Stochastic Orthogonal Regularization for deep projective priors
Ali Joundi, Yann Traonmilin, Alasdair Newson
TL;DR
This work tackles instability in deep projective priors used within generalized projected gradient descent (GPGD) for imaging inverse problems. It introduces Stochastic Orthogonal Regularization (SOR) to push projections toward near-orthogonality, enabling linear convergence guarantees under a restricted isometry property. The authors formalize bounds on the restricted Lipschitz constant via orthogonality metrics and validate the approach with autoencoders on MNIST and DRUNET denoisers on CelebA, demonstrating faster convergence with minimal PSNR/SSIM trade-offs. Overall, SOR improves robustness and speed of GPGD across diverse inverse problems and priors, while highlighting theoretical and practical limitations and future directions.
Abstract
Many crucial tasks of image processing and computer vision are formulated as inverse problems. Thus, it is of great importance to design fast and robust algorithms to solve these problems. In this paper, we focus on generalized projected gradient descent (GPGD) algorithms where generalized projections are realized with learned neural networks and provide state-of-the-art results for imaging inverse problems. Indeed, neural networks allow for projections onto unknown low-dimensional sets that model complex data, such as images. We call these projections deep projective priors. In generic settings, when the orthogonal projection onto a lowdimensional model set is used, it has been shown, under a restricted isometry assumption, that the corresponding orthogonal PGD converges with a linear rate, yielding near-optimal convergence (within the class of GPGD methods) in the classical case of sparse recovery. However, for deep projective priors trained with classical mean squared error losses, there is little guarantee that the hypotheses for linear convergence are satisfied. In this paper, we propose a stochastic orthogonal regularization of the training loss for deep projective priors.
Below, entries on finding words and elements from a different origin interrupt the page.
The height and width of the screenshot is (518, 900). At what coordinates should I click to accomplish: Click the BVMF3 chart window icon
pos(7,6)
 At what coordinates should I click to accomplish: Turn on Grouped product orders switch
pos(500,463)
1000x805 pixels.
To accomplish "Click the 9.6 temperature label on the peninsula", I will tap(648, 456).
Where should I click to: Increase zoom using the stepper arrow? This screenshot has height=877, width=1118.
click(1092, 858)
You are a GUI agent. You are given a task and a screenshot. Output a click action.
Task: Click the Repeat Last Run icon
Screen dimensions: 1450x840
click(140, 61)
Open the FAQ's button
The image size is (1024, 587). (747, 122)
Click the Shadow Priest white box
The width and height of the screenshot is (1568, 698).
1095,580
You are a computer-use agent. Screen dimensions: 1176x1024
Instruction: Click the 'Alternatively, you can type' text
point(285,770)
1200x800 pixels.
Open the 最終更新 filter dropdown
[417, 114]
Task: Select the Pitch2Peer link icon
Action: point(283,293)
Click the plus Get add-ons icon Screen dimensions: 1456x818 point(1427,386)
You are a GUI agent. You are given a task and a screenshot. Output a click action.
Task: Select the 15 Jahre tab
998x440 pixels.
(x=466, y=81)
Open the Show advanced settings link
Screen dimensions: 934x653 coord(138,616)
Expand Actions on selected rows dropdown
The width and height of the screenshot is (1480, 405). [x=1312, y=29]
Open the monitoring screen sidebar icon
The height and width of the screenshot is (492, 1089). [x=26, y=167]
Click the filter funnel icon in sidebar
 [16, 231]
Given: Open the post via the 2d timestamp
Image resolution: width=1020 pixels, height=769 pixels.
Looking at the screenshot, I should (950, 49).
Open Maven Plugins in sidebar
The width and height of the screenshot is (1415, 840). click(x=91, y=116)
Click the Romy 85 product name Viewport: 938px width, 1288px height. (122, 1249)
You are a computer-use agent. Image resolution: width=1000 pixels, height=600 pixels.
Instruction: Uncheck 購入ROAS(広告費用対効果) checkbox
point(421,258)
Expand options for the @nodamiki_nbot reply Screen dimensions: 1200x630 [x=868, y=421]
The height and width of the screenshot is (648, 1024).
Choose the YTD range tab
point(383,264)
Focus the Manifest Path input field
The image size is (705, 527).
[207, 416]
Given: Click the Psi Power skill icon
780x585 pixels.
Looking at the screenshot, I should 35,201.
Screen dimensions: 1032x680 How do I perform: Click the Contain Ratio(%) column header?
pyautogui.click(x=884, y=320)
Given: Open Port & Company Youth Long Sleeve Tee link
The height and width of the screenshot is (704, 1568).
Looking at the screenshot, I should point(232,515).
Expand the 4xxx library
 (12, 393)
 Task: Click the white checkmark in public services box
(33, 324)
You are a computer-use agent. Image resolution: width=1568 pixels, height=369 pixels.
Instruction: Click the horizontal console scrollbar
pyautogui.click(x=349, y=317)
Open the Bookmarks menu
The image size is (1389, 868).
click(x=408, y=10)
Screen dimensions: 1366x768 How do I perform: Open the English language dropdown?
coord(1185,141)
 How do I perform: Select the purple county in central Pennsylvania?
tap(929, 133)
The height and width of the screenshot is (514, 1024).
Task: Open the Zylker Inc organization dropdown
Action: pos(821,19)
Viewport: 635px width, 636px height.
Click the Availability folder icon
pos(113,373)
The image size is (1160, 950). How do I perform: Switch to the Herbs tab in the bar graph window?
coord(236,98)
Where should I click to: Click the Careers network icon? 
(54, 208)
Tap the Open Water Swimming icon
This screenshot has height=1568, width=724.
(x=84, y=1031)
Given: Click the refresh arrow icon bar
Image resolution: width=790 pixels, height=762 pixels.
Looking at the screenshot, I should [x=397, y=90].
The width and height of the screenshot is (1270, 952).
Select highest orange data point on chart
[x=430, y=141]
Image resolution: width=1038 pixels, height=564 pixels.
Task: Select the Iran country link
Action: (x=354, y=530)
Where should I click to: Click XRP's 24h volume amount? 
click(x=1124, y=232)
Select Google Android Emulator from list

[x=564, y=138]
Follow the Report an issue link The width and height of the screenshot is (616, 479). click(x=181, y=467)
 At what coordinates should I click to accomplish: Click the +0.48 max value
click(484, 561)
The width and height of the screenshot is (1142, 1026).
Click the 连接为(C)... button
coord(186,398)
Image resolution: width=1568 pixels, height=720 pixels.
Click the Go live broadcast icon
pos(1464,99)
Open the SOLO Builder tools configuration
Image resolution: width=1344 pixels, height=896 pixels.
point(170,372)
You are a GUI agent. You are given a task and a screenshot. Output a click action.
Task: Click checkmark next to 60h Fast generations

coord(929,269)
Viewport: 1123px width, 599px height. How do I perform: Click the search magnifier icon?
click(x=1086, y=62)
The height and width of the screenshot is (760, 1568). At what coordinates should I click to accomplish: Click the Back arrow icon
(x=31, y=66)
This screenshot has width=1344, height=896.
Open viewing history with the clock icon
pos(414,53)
This regularization is motivated by our theoretical results: a sufficiently good approximation of the orthogonal projection guarantees linear stable recovery with performance close to orthogonal PGD. We show experimentally, using two different deep projective priors (based on autoencoders and on denoising networks), that our stochastic orthogonal regularization yields projections that improve convergence speed and robustness of GPGD in challenging inverse problem settings, in accordance with our theoretical findings.